#### Data provided:
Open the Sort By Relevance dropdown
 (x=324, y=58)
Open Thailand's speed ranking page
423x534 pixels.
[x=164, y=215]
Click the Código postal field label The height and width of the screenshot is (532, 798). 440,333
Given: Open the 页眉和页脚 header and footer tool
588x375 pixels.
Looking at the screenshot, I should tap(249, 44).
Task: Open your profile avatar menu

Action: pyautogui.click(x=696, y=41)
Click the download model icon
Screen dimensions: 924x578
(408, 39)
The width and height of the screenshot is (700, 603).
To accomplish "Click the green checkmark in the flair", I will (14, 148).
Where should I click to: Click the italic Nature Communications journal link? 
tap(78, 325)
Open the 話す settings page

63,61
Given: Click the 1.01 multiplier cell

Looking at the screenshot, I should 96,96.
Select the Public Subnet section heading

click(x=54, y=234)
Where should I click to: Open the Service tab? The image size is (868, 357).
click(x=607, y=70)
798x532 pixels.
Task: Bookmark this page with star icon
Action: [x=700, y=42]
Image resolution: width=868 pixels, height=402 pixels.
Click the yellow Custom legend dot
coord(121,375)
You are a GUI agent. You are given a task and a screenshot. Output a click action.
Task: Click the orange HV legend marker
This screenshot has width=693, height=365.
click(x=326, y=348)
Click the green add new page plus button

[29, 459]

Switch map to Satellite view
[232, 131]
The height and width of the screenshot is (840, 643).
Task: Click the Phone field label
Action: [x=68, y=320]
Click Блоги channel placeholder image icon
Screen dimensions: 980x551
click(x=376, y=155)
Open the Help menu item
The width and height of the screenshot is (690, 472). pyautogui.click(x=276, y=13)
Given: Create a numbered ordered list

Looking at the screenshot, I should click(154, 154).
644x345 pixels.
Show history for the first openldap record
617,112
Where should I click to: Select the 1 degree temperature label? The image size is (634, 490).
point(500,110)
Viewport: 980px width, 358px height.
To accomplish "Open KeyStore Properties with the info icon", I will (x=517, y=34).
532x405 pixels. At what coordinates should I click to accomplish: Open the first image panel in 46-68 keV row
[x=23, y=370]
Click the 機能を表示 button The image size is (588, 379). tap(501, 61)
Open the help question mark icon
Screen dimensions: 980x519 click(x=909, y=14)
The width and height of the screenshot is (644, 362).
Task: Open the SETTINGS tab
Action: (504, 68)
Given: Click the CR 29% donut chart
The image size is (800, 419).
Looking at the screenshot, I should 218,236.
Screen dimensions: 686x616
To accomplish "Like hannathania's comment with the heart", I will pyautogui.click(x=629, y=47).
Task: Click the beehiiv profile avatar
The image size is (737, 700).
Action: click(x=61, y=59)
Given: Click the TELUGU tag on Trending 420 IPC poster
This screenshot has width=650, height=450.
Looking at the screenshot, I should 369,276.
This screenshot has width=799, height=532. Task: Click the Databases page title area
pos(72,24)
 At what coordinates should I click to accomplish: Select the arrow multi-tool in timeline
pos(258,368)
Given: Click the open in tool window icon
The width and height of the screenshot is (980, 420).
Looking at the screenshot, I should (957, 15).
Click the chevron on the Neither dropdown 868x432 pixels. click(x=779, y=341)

#### What the exercise asks:
Counting only lines that contain the word "will", state how many appear in the entries, and add nothing.

#### Task solution:
3